Hooks, William H. Mean Jake and the Devils. Illus. Dirk Zimmer. New York: Dial Press, 1981. Three stories Hooks heard while growing up in tidewater North Carolina are told to a boy by GranAnna (based on his storytelling grandmother and aunt). With finely detailed black and white illustrations, both humorous and eerie, by a German artist. Hooks comments that Southern devils had human characteristics and could be appealing and amusing, but they are still devilish.

  • "The Meanest Man in the World" tells of Jack the tinker who was mean to men and women when they came to get things repaired. The plot is the same as "Wicked Jack," with Jake wandering the Great Dismal Swamp at the end, with his ball of fire from Big Daddy Devil, which people call fox fire.
  • In "Jake-o-My-Lantern," Daddy Devil is out for his pre-Halloween mischief, and Devil Junior, then Baby Deviline follow him, letting the fire go out in hell. The Devil thinks he's finished until Baby thinks of getting some of the fireball back from Mean Jake. Devils can't take back gifts, but he makes a deal with Jack to get half the fireball in return for a night out of the swamp. Jake tricks the Devil into giving him Halloween off every year, by getting him to go up a tree for food, and carving a cross in the tree, which stops the Devil. While the Devil waits for sunup when he can get down, the fireball glows in a pumpkin on the ground. GranAnna makes a Jake-o-my-lantern with a cross for a nose to keep Jake away.
  • In "Jake and the Fiddle," GranAnna fears for the boy who wants to play, telling a tale about the days when only devils had fiddles. Pretending to be the Duval family, the three devils sneak into a dance and play so wildly that the young dancers can't stop and the old folks are under a spell and unable to help. Baby Deviline starts to lead the dancers to hell but Mean Jake makes his annual Halloween appearance and takes her fiddle. Jake insists he is going to learn to play, so the Devil makes his angry child a new fiddle. Jake wins a contest of wills by playing so badly that the Devil finally tells him the magic words enabling him to play like a devil. A girl who hears him disappears into the swamp, and Jake delights in whispering magic words into young men's ears to make them play like devils.

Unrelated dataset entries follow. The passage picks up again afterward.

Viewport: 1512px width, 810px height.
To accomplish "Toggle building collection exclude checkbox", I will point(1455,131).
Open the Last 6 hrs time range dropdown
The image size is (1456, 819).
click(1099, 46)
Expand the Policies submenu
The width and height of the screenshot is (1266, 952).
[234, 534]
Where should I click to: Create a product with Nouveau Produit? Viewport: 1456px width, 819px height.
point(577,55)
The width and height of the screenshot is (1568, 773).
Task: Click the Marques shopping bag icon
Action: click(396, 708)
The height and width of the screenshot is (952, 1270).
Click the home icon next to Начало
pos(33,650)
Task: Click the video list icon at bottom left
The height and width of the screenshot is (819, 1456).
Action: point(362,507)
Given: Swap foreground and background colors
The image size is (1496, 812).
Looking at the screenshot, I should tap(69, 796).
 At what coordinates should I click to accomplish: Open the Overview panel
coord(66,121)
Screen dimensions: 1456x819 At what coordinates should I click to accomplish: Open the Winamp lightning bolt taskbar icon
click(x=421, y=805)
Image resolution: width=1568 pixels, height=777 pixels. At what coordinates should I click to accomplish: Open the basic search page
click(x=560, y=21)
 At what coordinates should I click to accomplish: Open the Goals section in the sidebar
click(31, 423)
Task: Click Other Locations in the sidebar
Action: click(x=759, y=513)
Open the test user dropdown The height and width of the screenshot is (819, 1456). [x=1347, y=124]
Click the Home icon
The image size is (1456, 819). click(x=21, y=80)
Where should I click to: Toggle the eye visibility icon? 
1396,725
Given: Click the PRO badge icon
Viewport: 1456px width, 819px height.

Carey, Valerie Scho. The Devil and Mother Crump. Illus. Arnold Lobel. New York: HarperTrophy, 1987. Mother Crump is a stingy baker very much like Wicked Jack. Lucifer appears in red velvet and then in disguise as a gentleman in green, and grants her three wishes to avoid her wrath. The wishes allow her to play tricks on Death, two little devils, and then Lucifer. When she dies, she is rejected in Heaven and Hell but gets into Heaven with a coal from the devil. Her baking fire and rattling of pots in the sky are called heat lightning and thunder.

There are many African-American variants of this tale in oral traditions and collections such as the two Uncle Remus tales mentioned by Chase (see above), and Zora Neale Hurston's Mules and Men (1935). "How Jack O'Lanterns Came to Be" is Hurston's tale in which Sixteen (a big man named after his shoe size) is sent away from heaven and hell because he's too powerful. He's not a wicked man like Wicked Jack or John but he can lift mules and capture the devil when his master asks him to. Chase notes in American Folk Tales and Songs that he first knew the Devil's line "and start you a Hell of your own!" from Mules and Men.

"Stagolee." In Julius Lester. Black Folktales. Illus. Tom Feelings. New York: Grove Press, 1969. Reprinted with a new introduction by Lester, 1991. pp. 75-90. Based on a folk song that Lester had recorded, also made famous by other singers. Stagolee is like a tall tale hero when he beats all kinds of tough opponents, escapes death, and challenges God, Death and the Devil. He chooses to stay in Hell where the energetic black people are having more fun than he sees in Heaven. He is a lawless, hard-drinking womanizer from a Georgia plantation. Like some versions of John Henry's character (unlike Wicked Jack), Stagolee is both criminal and well-loved. Lester includes ironic and humorous allusions to modern popular culture.